### WORK ITEM:
Copy each line, word for word, from the one with "How do I perform: Click" through the final line of the listing, but skip the pictures.

### DATA FOR PROCESSING:
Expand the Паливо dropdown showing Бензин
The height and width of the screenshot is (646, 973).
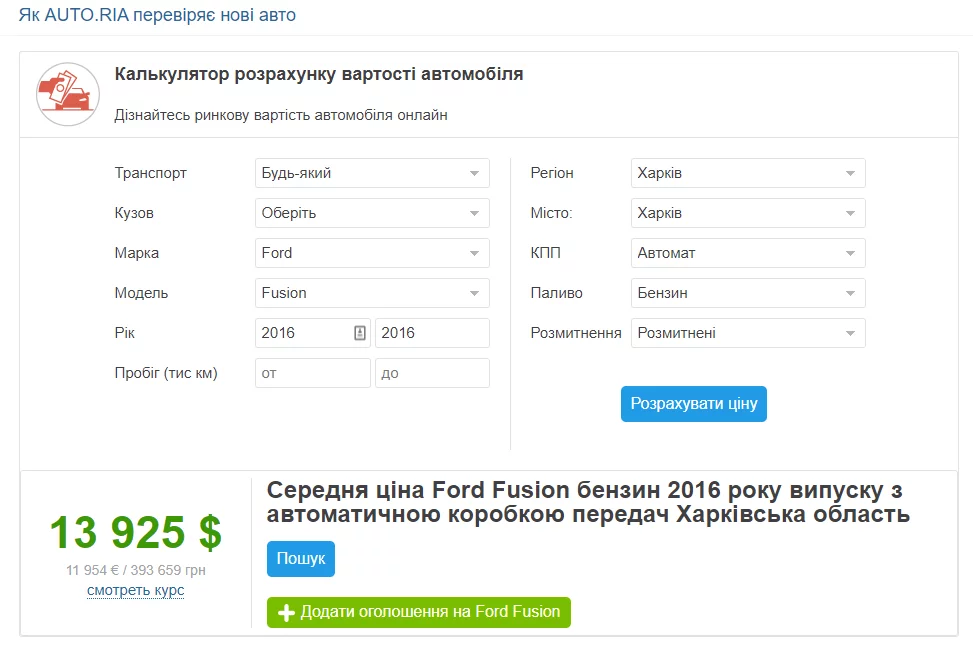[748, 293]
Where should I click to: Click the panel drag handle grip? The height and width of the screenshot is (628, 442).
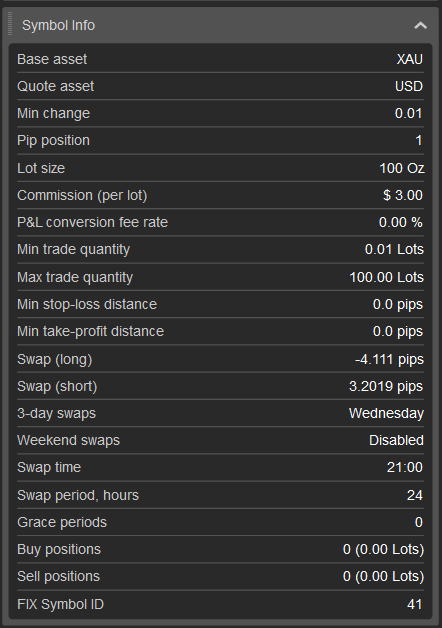10,24
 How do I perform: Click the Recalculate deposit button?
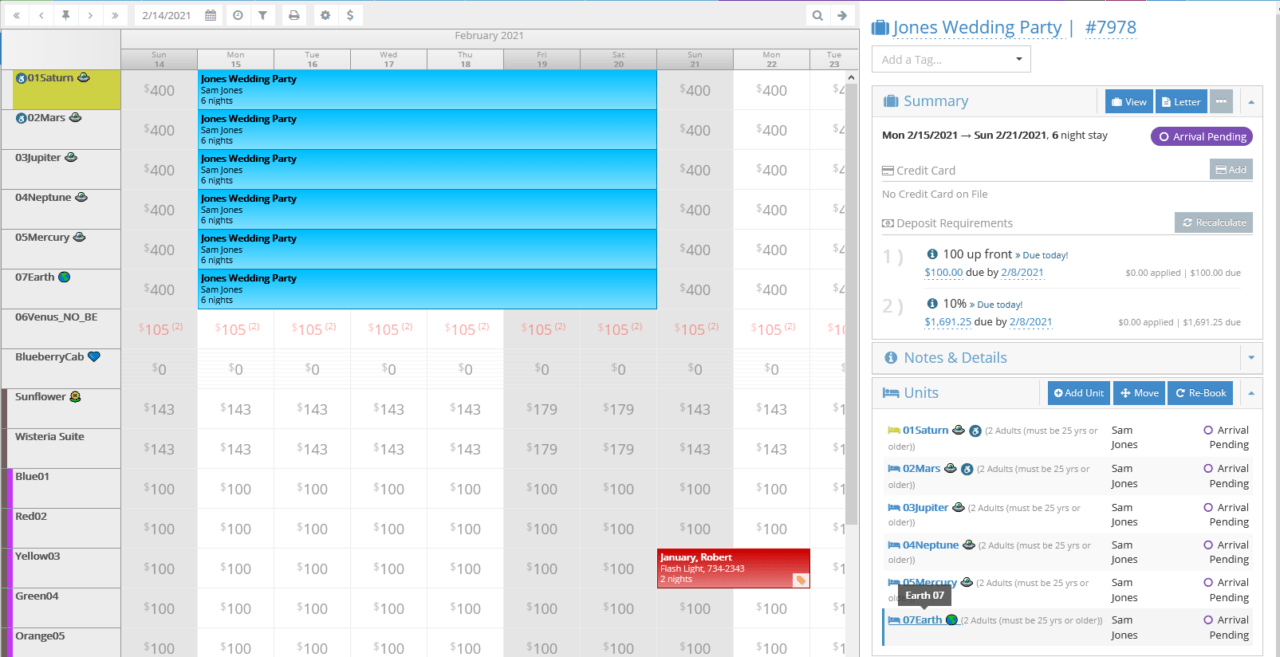[1213, 222]
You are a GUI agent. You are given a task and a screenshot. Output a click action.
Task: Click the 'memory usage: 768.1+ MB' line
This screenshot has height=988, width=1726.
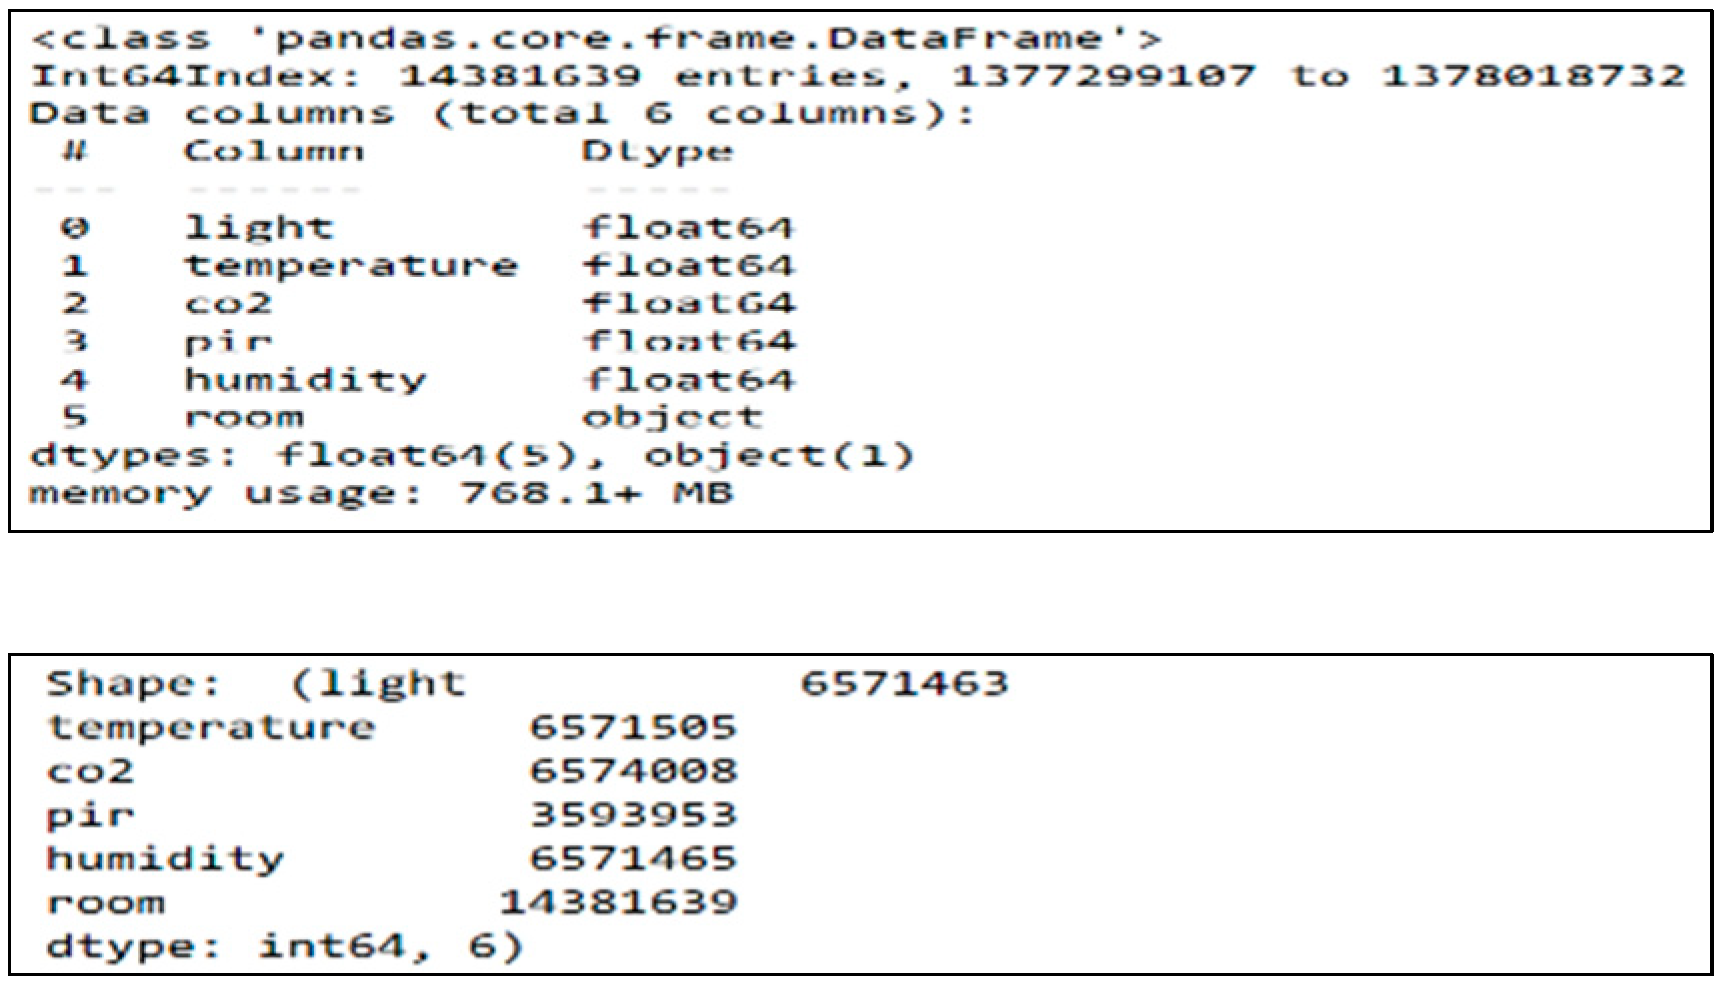380,493
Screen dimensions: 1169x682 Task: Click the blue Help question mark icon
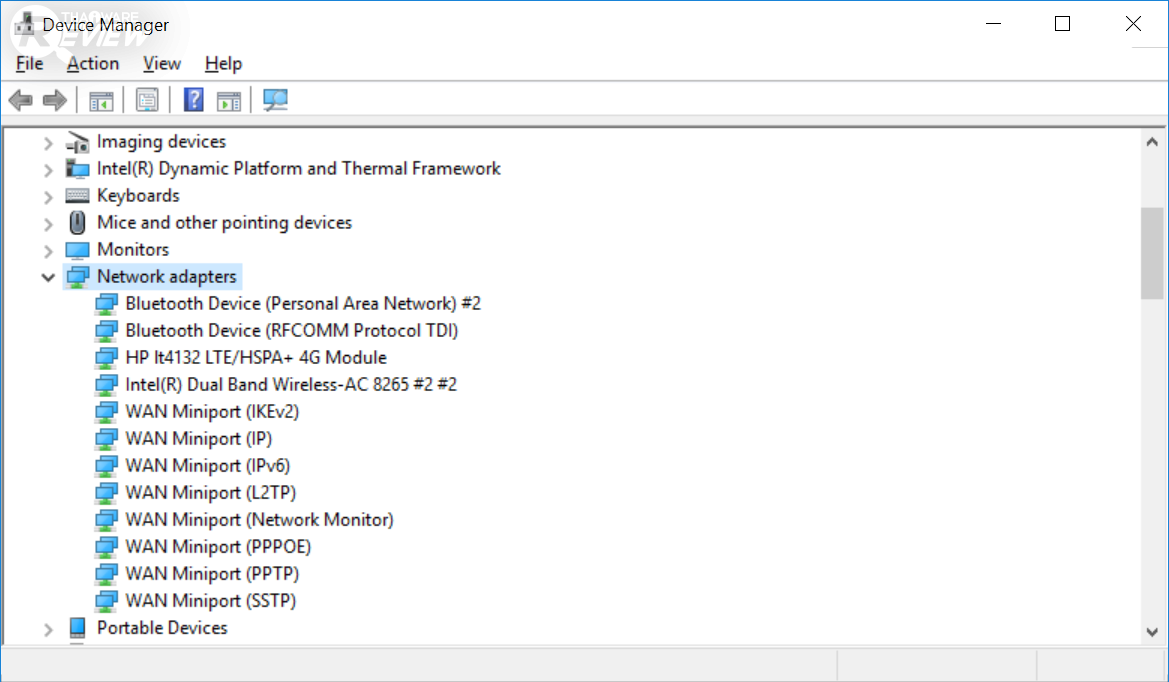[x=194, y=100]
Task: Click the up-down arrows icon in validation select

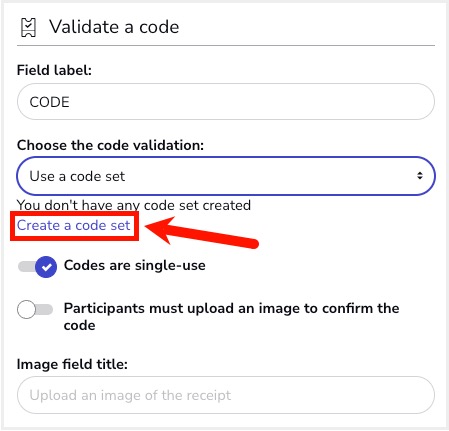Action: click(420, 176)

### ANSWER BOX:
 How do I perform: Click the Recalculate deposit button?
[1213, 222]
You are a GUI agent. You are given a task and a screenshot. Output a click action.
Task: Click the 'memory usage: 768.1+ MB' line
This screenshot has height=988, width=1726.
380,493
Screen dimensions: 1169x682 Task: Click the blue Help question mark icon
[x=194, y=100]
Task: Click the up-down arrows icon in validation select

Action: click(420, 176)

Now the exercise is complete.